__DATA EXTRACT__.
____

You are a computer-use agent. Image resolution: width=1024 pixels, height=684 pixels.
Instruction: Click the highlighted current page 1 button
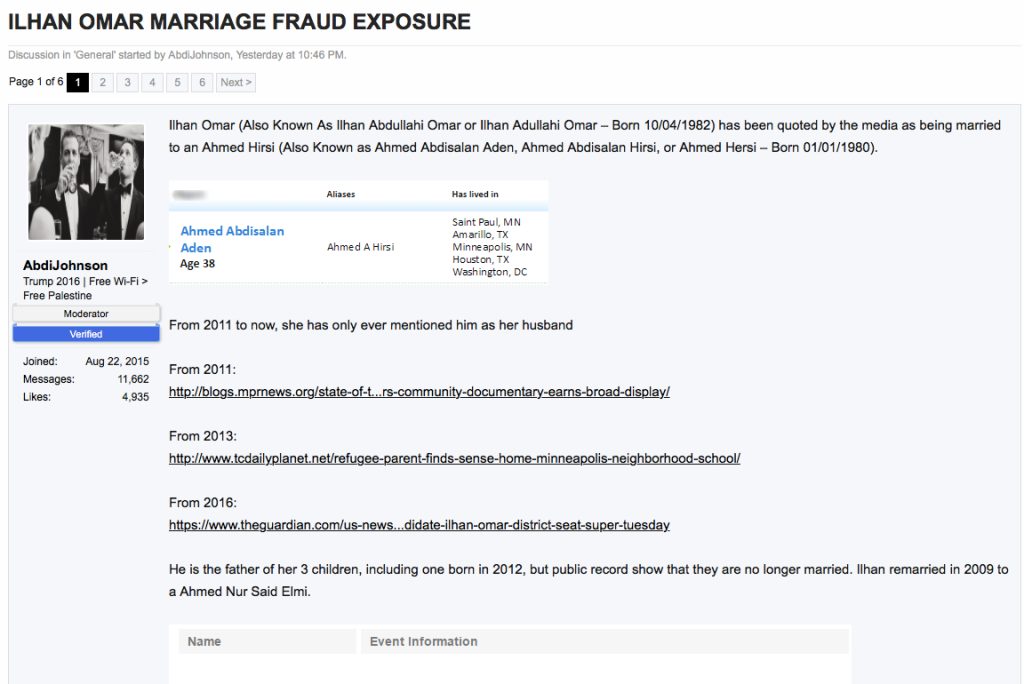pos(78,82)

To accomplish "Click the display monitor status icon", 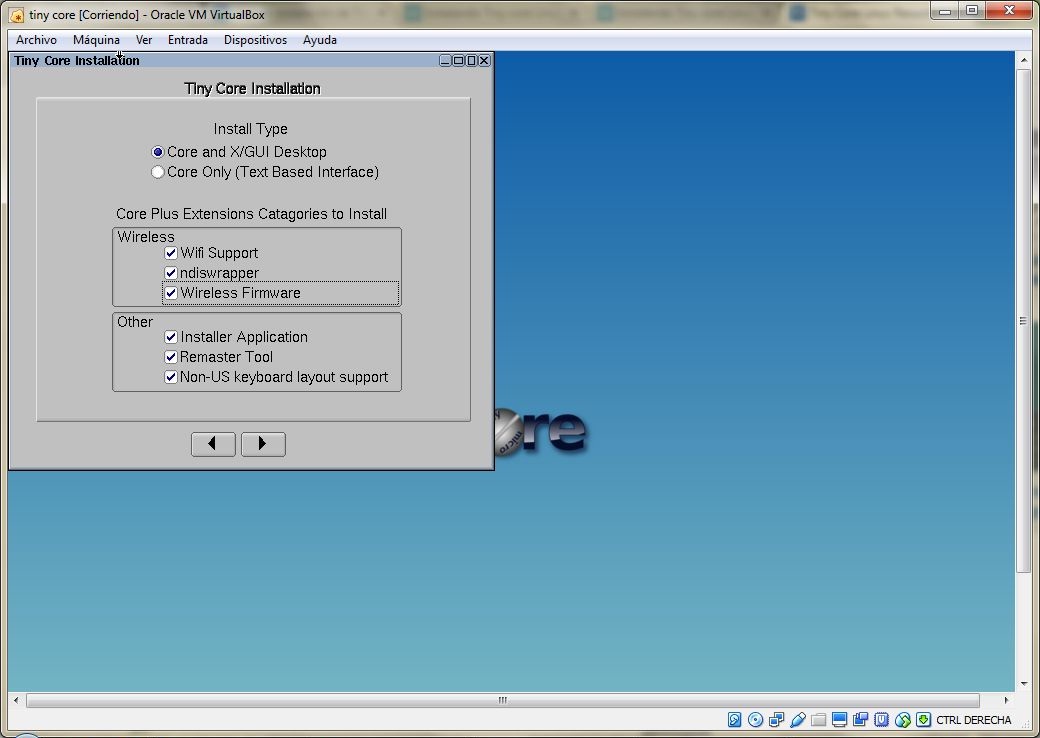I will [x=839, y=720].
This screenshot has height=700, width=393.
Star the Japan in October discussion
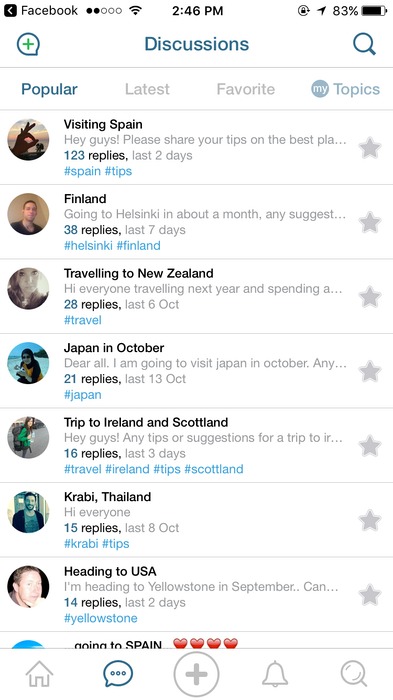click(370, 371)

____

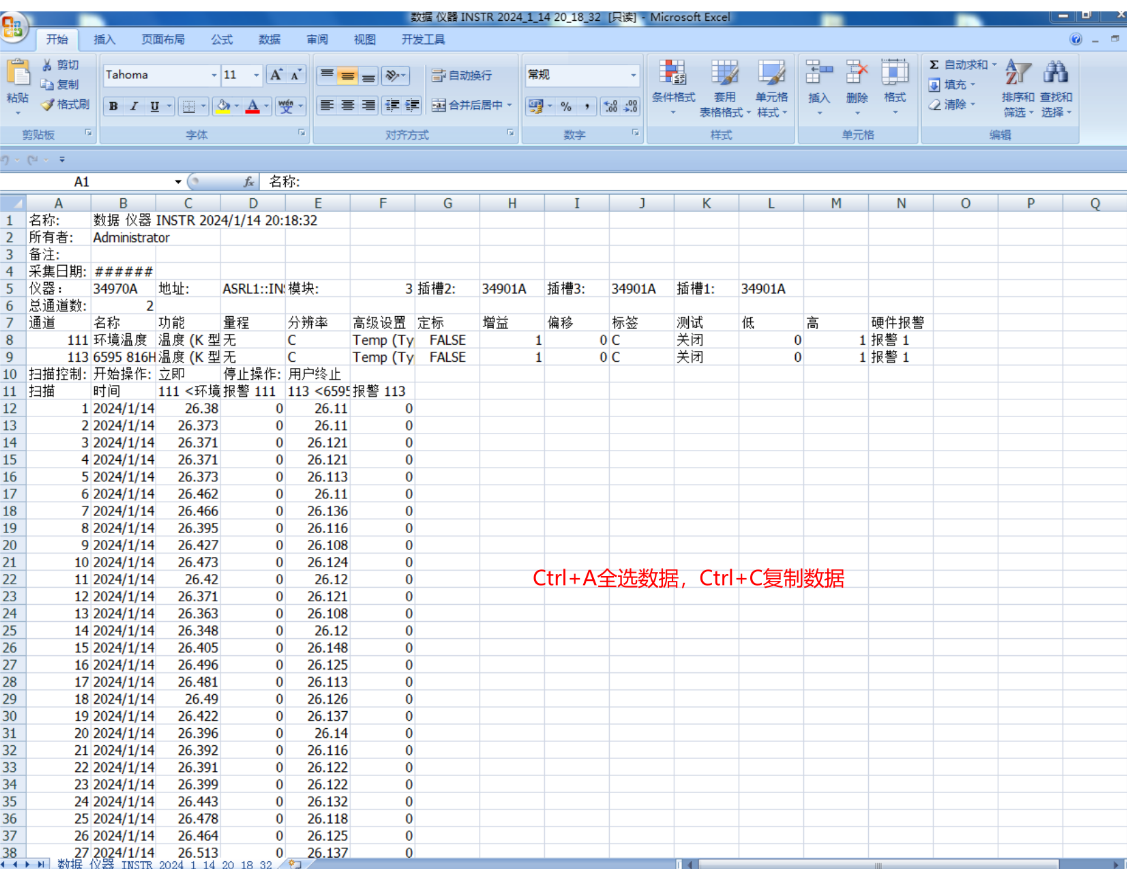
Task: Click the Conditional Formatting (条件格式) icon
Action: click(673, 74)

____

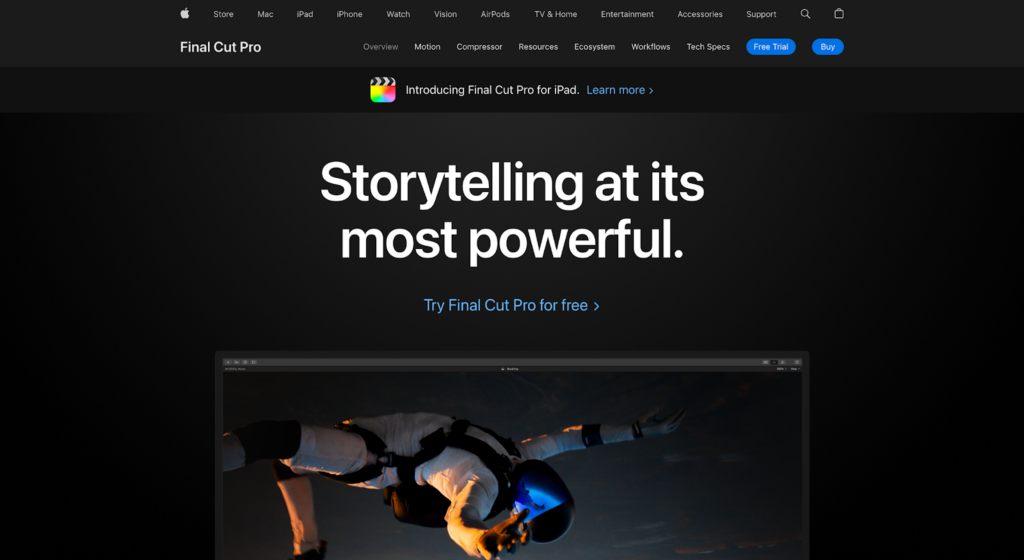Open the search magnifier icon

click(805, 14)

____

__ACTION ITEM__. Go through the material above and count the lines that contain "width"; give that number alone.

__FINISHED EXERCISE__. 2